The indirect effects of facilitation on the BFE through cushion effects on species richness and phylogenetic diversity were weak. This may seem surprising given that a number of studies have shown increased diversity of species within cushions compared with open areas (e.g. Cavieres et al., 2002; Michalet et al., 2011; Schöb et al., 2012). However, previously published studies from this global initiative on facilitation by alpine cushion plants detected positive effects of cushions on site-level phylogenetic diversity and species richness (Butterfield et al., 2013; Cavieres et al., 2014), where the higher plant diversity of sites with cushions was mainly attributable to different species inhabiting the cushion and open microhabitats, respectively, rather than a higher diversity within the cushion microhabitat (Butterfield et al., 2013). This could explain the lack of a significant relationship between facilitation and beneficiary community diversity within cushions in our global experimental design.

In contrast to the weak indirect effects of facilitation, we found quite strong direct effects of facilitation on the BFE in the descriptive approach: stronger facilitation resulted in more negative BFEs. This suggests that there is indeed a direct link between the facilitative effect of the cushion benefactor and the feedback effect from the beneficiary. From studies in dry environments we know that one of the mechanisms of facilitation by cushions is increasing soil moisture and therefore improving water availability in cushions (Cavieres et al., 2006; Schöb et al., 2012, 2014a). Similarly, the negative feedback effect of beneficiary species on cushions was related to the competitive water uptake of species growing within cushions, thereby deteriorating the water status of the cushion (Schöb et al., 2014a). Consequently, the link between facilitation and its feedback effect may occur if the two components of the bidirectional interaction function through the same resource, similar to competition (Keddy, 2001).

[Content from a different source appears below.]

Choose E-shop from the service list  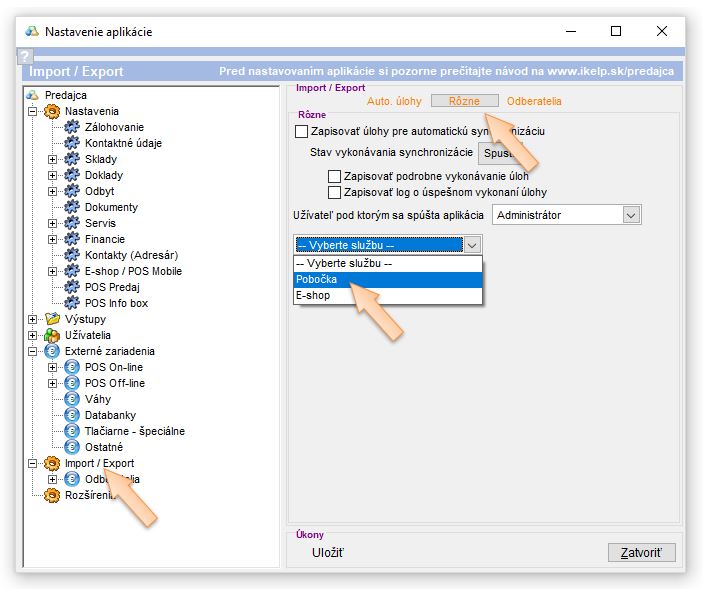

However, many facilitative effects may not be mechanistically related to the BFE and this may in turn be responsible for the relatively weak direct effect of facilitation on the BFE in our study. Many facilitative effects include shelter from herbivory or other attenuation of physical disturbances (e.g. stabilization of substrate or protection from strong winds) that are difficult to link to a similar mechanism of feedback effect of beneficiary species on the benefactor.

The impact of environmental conditions on BFE

Factors that function at the scale of regions such as climate, productivity, and species pool modulated both facilitation intensity and the diversity of the cushion-associated plant assemblage, and thus had indirect effects on BFEs. The species pool in open areas was strongly related to both facilitation intensity and beneficiary community diversity, where sites with larger species pools corresponded to weaker intensity of facilitation by cushions and higher species richness and phylogenetic diversity of the beneficiary community. Similarly, higher site-level productivity was also associated with higher beneficiary community diversity. These relationships correspond well with previous research showing reduced facilitation intensity in species-rich alpine communities, such as in tropical mountains (Anthelme et al., 2012), and reduced facilitation intensity together with species-rich communities in sites with high productivity and large species pools (Cavieres et al., 2014). These effects of local productivity and species pool on the species and phylogenetic diversity of the beneficiary community and facilitation increased negative BFEs and therefore the cost of facilitation.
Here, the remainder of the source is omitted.